Cancer research, 2007Co-Authors: Zhong Guan, Zijie Long, Xiang Bo Wan, Xue Fei Huang, Li Hui Wang, Xian Ren Wang, Xiao Feng Zhu, Jian Nan Liu, Gong Kan FengAbstract:Centrosomal Aurora-A (Aur-A) kinase ensures proper spindle assembly and accurate chromosome segregation in mitosis. Overexpression of Aur-A leads to centrosome amplification, aberrant spindle, and consequent genetic instability. In the present study, Aur-A was found to be overexpressed in laryngeal squamous cell carcinoma (LSCC). Moreover, Aur-A expression was adversely correlated with median survival, and further identified as a potential independent factor for disease prognosis.
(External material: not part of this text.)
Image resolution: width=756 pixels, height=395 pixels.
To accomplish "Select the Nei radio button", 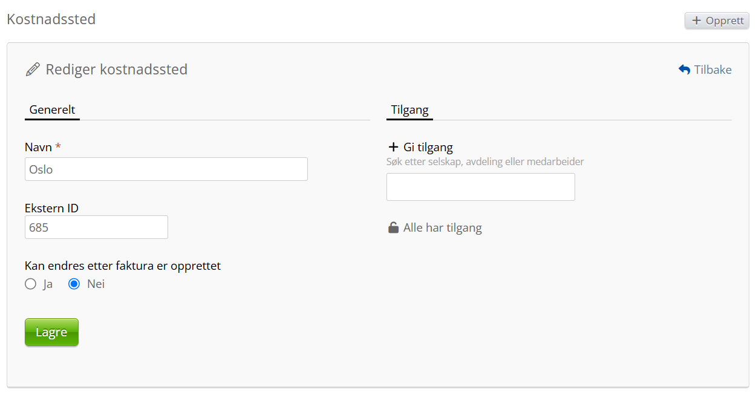I will (x=74, y=284).
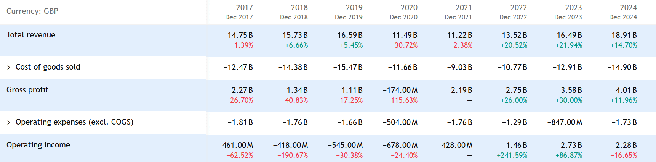Click the Currency: GBP label

tap(32, 11)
Suppression of Aurora kinase activity chemically or genetically led to LSCC Hep2 cell cycle arrest and apoptotic cell death. Importantly, we found that Aur-A increases cell migration and this novel function was correlated with Akt1 activation. The enhanced cell migration induced by Aur-A overexpression could be abrogated by either small-molecule Akt1 inhibitor or short interfering RNA. VX-680, a selective Aurora kinase inhibitor, decreased Akt1 phosphorylation at Ser(473) and inhibited cell migration, but failed to do so in constitutive active Akt1 (myr-Akt1)-overexpressed cells. Moreover, our data suggested that overexpression of Aur-A kinase might also contribute to radioresistance of LSCC. Inhibiting Aur-A by VX-680 induced expression of p53 and potently sensitized cells to radiotherapy, leading to significant cell death. Ectopic overexpression of Aur-A, however, reduced p53 level and rendered cells more resistant to irradiation. Taken together, we showed that Aur-A kinase, a negative prognostic marker, promotes migration and reduces radiosensitivity in laryngeal cancer cells.